Forest Service implements Stage 1 fire restrictions
By Joseph T. O’Connor EBS Staff
GALLATIN CANYON – A small wildfire that began yesterday with a lightning strike in Gallatin Canyon is now contained, according to local officials. The containment came as the U.S. Forest Service implemented Stage 1 fire restrictions in the Custer Gallatin National Forest.
Emergency crews responded at approximately 5:30 p.m. yesterday to a reported lightning strike and wildfire near Karst Stage along U.S. Highway 191 in Gallatin Canyon. The rapid response, officials said, kept the fire from growing in southwest Montana’s tinder-dry conditions.
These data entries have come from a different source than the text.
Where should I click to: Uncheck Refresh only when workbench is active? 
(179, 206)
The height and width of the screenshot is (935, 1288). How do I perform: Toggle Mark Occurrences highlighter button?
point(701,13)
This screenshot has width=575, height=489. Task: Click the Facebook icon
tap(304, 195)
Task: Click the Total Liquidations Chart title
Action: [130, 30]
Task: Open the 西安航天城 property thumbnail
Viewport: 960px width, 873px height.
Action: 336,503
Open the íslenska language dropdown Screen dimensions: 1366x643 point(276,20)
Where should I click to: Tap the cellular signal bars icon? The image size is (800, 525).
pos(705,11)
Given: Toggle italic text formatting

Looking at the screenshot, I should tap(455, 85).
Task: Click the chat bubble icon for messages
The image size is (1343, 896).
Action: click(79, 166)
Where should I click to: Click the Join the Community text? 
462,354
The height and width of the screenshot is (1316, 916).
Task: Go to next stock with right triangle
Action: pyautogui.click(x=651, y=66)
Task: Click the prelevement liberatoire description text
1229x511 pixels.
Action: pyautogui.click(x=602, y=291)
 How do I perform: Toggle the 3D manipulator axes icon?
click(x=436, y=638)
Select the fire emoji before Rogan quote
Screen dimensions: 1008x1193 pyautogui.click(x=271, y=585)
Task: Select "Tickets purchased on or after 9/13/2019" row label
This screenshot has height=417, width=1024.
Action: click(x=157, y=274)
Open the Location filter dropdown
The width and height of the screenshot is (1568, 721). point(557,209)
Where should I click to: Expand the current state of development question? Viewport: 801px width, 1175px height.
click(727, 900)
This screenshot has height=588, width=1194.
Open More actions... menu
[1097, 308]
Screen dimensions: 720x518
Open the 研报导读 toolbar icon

The Big Sky Fire Department initially sent firefighters and an engine before they were joined by U.S. Forest Service personnel and a helicopter from the Custer Gallatin National Forest.
The blaze was limited to one-tenth of an acre in size and was considered contained at approximately 10 a.m. today, according to Marna Daley, public affairs officer with the Forest Service. The lightning ignited the fire on a ridgetop near Moose Creek Campground in steep terrain, an approximate two-mile hike up the western flanks from Highway 191.
The Forest Service responded with crews to dig fireline and a helicopter to provide water drops from the Gallatin River, Daley wrote in a July 21 text message to EBS. “Firefighters are continuing mopping up efforts until early this afternoon,” Daley said in the text.
Amid a drought-plagued summer in southwest Montana, response time is critical and BSFD Battalion Chief Jeff Bolton said multiple crews were rapidly deployed to the scene to battle the fire, which started in grass and saw single-tree torching.
“We got a lot of resources quick and have a really good handle on it,” said Bolton, who was the initial incident commander for the Karst Fire before turning it over to Forest Service officials. “We feel like we’re in very good shape.”
Today, July 21, the Custer Gallatin National Forest implemented Stage 1 restrictions, banning any open fires including those in designated metal campfire rings, as well as all target shooting outside of official shooting ranges. Similar restrictions exist in Gallatin and Madison counties.
In a statement issued yesterday, Daley referenced the persistent drought conditions that have continued to worsen across the Custer Gallatin Forest as hot, dry and windy weather persists.
“We recognize having a campfire to roast marshmallows or enjoying an afternoon target shooting with friends is an enjoyable experience,” Daley said in the statement. “We look forward to the time when conditions on the national forest allow us to provide these opportunities again.”
Under the expanded Stage 1 restrictions:
- No fires of any type are allowed, even in developed sites and metal fire rings.
- Stoves fueled solely by liquid petroleum or LPG fuels may be used.
- Smoking allowed onlywithin an enclosed vehicle or building.
- Target shooting outside of designated and managed shooting ranges is not allowed.
- Fires are not allowed within designated or recommended wilderness areas.
- Fires are not allowed at recreation residences, organizational camps or other developments under permit.